A wide variety of rating scales are used for global SR. Discrete affect scales include lists of different affect items, and the participants are asked to rate the presence and intensity of each item in the preceding dream (e.g., Fosse et al., 2001; Kahn & Hobson, 2002; Kahn, Pace-Schott, & Hobson, 2002; Merritt et al., 1994; Nielsen et al., 1991). Dimensional scales range from those encompassing a single bipolar scale, with which participants must rate the overall affective tone or valence of the dream (e.g., Blagrove et al., 2004), to those including several unipolar scales that separately assess the intensity of positive affect and negative affect (e.g., (Schredl, 2018; Schredl & Reinhard, 2009-2010).

The wide variety of scales used for SR makes it difficult to compare results from different studies. For example, some discrete affective states (e.g., awe) may appear relatively infrequently across different studies not because they are seldom experienced, but because they are seldom measured. Also, the choice of a particular scale is rarely justified. Surprisingly, empirically validated affect rating scales, such as those used in emotion research, have seldom been used (e.g., Stairs & Blick, 1979). Instead, studies use different lists of ad hoc affect items, which poses a threat to validity. As with ER, the scales often consist of an unequal number of positive and negative affect items—with the number of negative affect items typically exceeding the number of positive affect items—which may inadvertently bias the results towards increased negativity by way of participants rating the items simply because they are presented.

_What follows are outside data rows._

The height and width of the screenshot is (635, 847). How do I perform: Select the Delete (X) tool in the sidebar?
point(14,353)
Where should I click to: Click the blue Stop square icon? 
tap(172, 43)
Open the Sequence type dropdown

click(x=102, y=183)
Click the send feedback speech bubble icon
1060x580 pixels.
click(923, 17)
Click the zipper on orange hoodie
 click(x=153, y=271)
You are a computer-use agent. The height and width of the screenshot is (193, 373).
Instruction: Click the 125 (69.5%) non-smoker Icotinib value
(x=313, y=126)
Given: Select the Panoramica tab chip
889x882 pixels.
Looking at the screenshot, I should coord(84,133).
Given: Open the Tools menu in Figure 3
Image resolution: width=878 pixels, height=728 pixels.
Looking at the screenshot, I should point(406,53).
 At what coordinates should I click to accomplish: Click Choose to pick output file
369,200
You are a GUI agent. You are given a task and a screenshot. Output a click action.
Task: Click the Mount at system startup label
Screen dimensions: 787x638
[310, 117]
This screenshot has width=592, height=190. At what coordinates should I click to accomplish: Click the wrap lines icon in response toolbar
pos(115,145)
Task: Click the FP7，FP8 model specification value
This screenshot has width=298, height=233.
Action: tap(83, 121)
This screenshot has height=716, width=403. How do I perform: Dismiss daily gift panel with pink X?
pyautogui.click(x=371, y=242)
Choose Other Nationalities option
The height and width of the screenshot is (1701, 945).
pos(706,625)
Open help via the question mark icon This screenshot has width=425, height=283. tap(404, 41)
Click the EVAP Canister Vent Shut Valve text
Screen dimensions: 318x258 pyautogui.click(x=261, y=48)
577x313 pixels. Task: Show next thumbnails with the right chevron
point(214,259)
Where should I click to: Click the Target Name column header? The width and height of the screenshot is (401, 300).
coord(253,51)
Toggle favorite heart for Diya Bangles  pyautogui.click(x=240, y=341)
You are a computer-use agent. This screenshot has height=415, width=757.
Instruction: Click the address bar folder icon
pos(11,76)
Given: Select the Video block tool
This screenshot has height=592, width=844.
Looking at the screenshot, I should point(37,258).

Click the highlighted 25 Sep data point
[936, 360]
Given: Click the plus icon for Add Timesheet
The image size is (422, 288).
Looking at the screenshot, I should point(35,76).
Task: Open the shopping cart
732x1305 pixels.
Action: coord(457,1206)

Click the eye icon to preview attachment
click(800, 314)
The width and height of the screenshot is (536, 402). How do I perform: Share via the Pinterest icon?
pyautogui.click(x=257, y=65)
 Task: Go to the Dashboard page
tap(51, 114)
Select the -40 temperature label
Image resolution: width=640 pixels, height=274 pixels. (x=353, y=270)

On the one hand, the use of targeted probes ensures that participants report experiences that may otherwise be left out of the narrative report, particularly affect experienced in the dream. On the other hand, the particular questions or affect items used may bias the results. For example, participants may choose an item they originally might have not chosen, they might want to choose an item that cannot be found on the list/scale, or the label used by the researcher and how the participant understands it may differ (Scherer, 2005). Furthermore, the ratings may be influenced by waking cognition at the time of rating—participants may incorrectly

assume that they felt a certain way based on the dream content (Domhoff, 2005; Foulkes, Sullivan, Kerr, & Brown, 1988; Kahn & Hobson, 2002; Zadra & Domhoff, 2017). When Likert-type scales are used, systematic response biases, such as the tendency to only select extreme endpoints of the scale or to agree with all items, can influence the results (Baumgartner & Steenkamp, 2001; Paulhus, 1991; Paulhus & Vazire, 2007).